I am anger, this is what anger feels like this is what anger looks like, this is what it tastes like this is the harm that anger causes to me I feel that and so on the virtue of anger of course is that anger is energy anger rights wrongs right, so we need to be sophisticated about this right, so I want to transmute my anger first of all I want to be able to discriminate between anger that is simply stupid and self-centered and completely unprofitable and anger that has energy in it for the good because my intention is to be for the good so if I have anger that has energy for the good let me then know how to use that energy for the good

[83:48]

and not get tripped up in my anger so the truth is if I'm angry at say social injustice the good part is I have energy to correct it the bad part is I'm so angry that I'm confused and completely ineffective so how can I honor the energy and not be so confused and then I can work with that by studying my anger and understanding my anger I think one has to come down enough to be able to know how to be effective and then we can work with what goes on and also it's contextual too I'm used to working with western students and have for many many years it's different

[84:48]

the psychology of say Tibetans is different so when you hear Tibetans teach about this they may present it differently because the way they present it really makes sense in the context of their society and their family system etc. so I think the Buddha was the person who one of the first decisions that the Buddha made is he said to his disciples you go and teach in the language of the people that you are teaching which is different from other traditions who said there's a holy language you must teach in Hebrew or you must teach in Sanskrit the Buddha said no, whatever language they're speaking teach in that language seems like a trivial thing but actually it's a very deep thing what he was saying was the teaching has to be adopted be careful about it but listen deeply to what people are presenting and understand the essence of the teaching and then figure out a way to make it make sense when you say blah blah blah and you see all of a sudden people are falling down and hitting one another and going through you say wow it says that in the scripture but maybe that's not the way to put that

[85:49]

think again about it so then you see and you figure out what helps in this way so that's part of it too I was thinking about that very point with His Holiness the Dalai Lama who has plenty to be angry about he's not an angry man he just has this great compassionate heart it's interesting to figure out what is his secret for that we know what his secret is right? right? don't we? Buddhadharma right? I mean Dalai Lama practices Buddhism every day he spends major time from the time of a little boy I think that's the secret well it's effective would we all be here if we didn't think so? maybe we would, I don't know, I hope not yeah DJ this is connected to the previous question because I'm confused now

[86:53]

let's take an emotion or a behavior that comes from that emotion it seems to me that that is not necessarily us and that our real true self or whatever self would be is going to be something that's more unconditioned whether we call it pure awareness or pure consciousness but because of conditioning from the time we were born and the way we grew up and all these outside influences biological chemical reactions that happen in our brain we interpret certain situations and we respond in certain ways that become our behaviors at least that's what I thought I'm having an ongoing debate with a friend of mine who is convinced that she is her behaviors so if I was to say well I don't know if this behavior really serves you then that's an attack of her true core essence in her eyes because I'm saying that that behavior might not be that good

[87:58]

and I'm saying no, no, it's just that particular thing that is being displayed that core essence is untouched and now I'm not sure if that's a correct view if that's the view that I thought was accurate but could you comment on that? well uh of course it never pays I hope your wedding goes more easily bound to of course it never pays to debate with a friend about their behavior, right?
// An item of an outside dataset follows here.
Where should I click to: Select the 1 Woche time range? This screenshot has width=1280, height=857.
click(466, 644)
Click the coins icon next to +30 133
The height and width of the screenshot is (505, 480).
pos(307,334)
I get it however, but then let me see now looking at that again from another angle you know, somebody told her that she was not her anger and she heard

[88:59]

I got to get rid of this anger or this anger doesn't exist that was not a helpful thing for her so it may be perfectly true but it was not a helpful thing for her so it depends like I say, the Buddha was not interested in views or truth the Buddha was interested in what works and what reduces our suffering we have to have accurate ideas in order to reduce our suffering but words are slippery one person's yes is another person's no so what's really yes but nevertheless listen, it never pays to debate with somebody about their behavior let your friend do what he or she believes and hope for the best for them and don't do anything to harm them

[90:01]

and try to be helpful and you can't talk anybody into something that they really believe in that they're convinced of I suppose there is a tradition of Buddhist debate but in the Zen school from my perspective I would never debate somebody about anything like that if I see that somebody is fixed on something I say, be my guest, please if you have to continue in this way for several lifetimes until you are ready to stop please do it if I can be helpful in any way, let me be helpful but I'm not going to try to talk you out of it sometimes in fact our effort to try to talk somebody out of something makes them even more firm in the way that they feel maybe they're ready to give up this idea but the fact that you keep saying this then they can insist even more I've noticed that that happens too and then sometimes somebody says this behavior is me and they say that and they insist on it

[91:03]

and what they're really saying is it's so exhausting to live this way sometimes they're really saying that how does that apply to raising children? well, I would think it would be the same thing to talk one's youngster out of something that they passionately believe would never work sometimes you have to say, I'm sorry, you can't do that so then they say, but, but, but you say, well I know, but that's it here's where I'm coming from, this is my understanding you have your understanding, I appreciate that but I'm responsible for your safety and I'm concerned about you and so I'm saying this it's always nice as children get older to talk to them, sometimes you say I can see where you're coming from so I'll change there's flexibility nothing would be worse in the case of this kind of situation or raising children

[92:04]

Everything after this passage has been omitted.